Page:Voltaire - Œuvres complètes Garnier tome39.djvu/169

Le texte de cette page a été corrigé et est conforme au fac-similé.
3293. — À M. D’ALEMBERT.
À Monrion, 16 janvier.

Je vous envoie, mon cher maître, l’article Imagination, comme un boiteux qui a perdu sa jambe la sent encore un peu. Je vous demande en grâce de me dire ce que c’est qu’un livre contre ces pauvres déistes, intitulé la Religion vengée[1], et dédié à monseigneur le dauphin, dont le premier tome paraît déjà, et dont les autres suivront de mois en mois, pour mieux frapper le public.

Savez-vous quel est ce mauvais citoyen qui veut faire accroire à monsieur le dauphin que le royaume est plein d’ennemis de la religion ? Il ne dira pas au moins que Pierre[2] Damiens, François Ravaillac, et ses prédécesseurs, étaient des déistes, des philosophes. Pierre Damiens avait dans sa poche un très-joli petit Testament[3] de Mons. Je crois l’auteur parent de Pierre Damiens.

Mandez-moi le nom du coquin, je vous prie, et le succès de son pieux libelle. Votre France est pleine de monstres de toute espèce. Pourquoi faut-il que les fanatiques s’épaulent tous les uns les autres, et que les philosophes soient désunis et dispersés ! Réunissez le petit troupeau ; courage. J’ai bien peur que Pierre Damiens ne nuise beaucoup à la philosophie.

Mme Denis et le solitaire Voltaire vous embrassent tendrement.


3294. — À MADAME DE FONTAINE,
à paris.
À Monrion, 16 janvier,

Ceci est pour ma nièce, ma compagne en maladies ; pour mon neveu le juge et le prédicateur, pour mon petit-neveu, pour M. de Florian, que j’embrasse tous du meilleur de mon cœur.
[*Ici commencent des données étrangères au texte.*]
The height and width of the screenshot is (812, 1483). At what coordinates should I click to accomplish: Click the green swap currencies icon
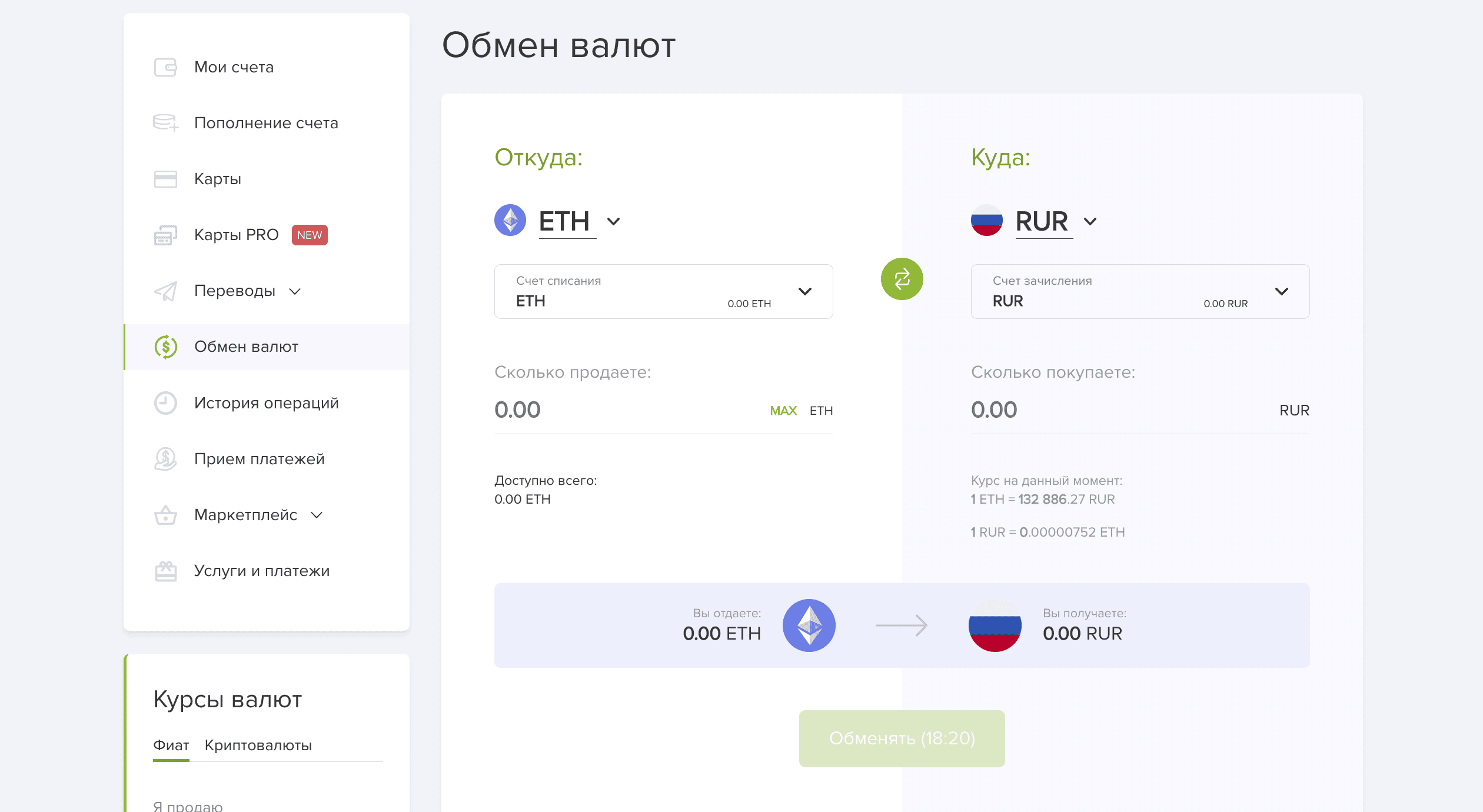902,279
Nous sommes un peu malades, Mme Denis et moi, à Monrion.

  1. La Religion vengée, ou Réfutation des auteurs impies, par une société de gens de lettres (Soret, le père Hayer, etc.), t. I, 1757, in-12. Il en a paru, depuis, vingt autres volumes.
  2. Robert-François étaient les seuls prénoms de l’assassin insensé de Louis XV.
  3. Voltaire veut donner à entendre que Damiens était l’instrument des jansénistes, en supposant qu’il était porteur du N. T. de Mons, dont voici le titre : Nouveau Testament traduit sur la Vulgate, avec les différences du grec, Mons, Migeot (Amsterdam, Elzevier), 1667, deux volumes in-12, que le pèe Colonia a compris dans sa Bibliothèque janséniste. Le livre trouvé sur Damiens était intitulé Instruction chrétienne. (B.)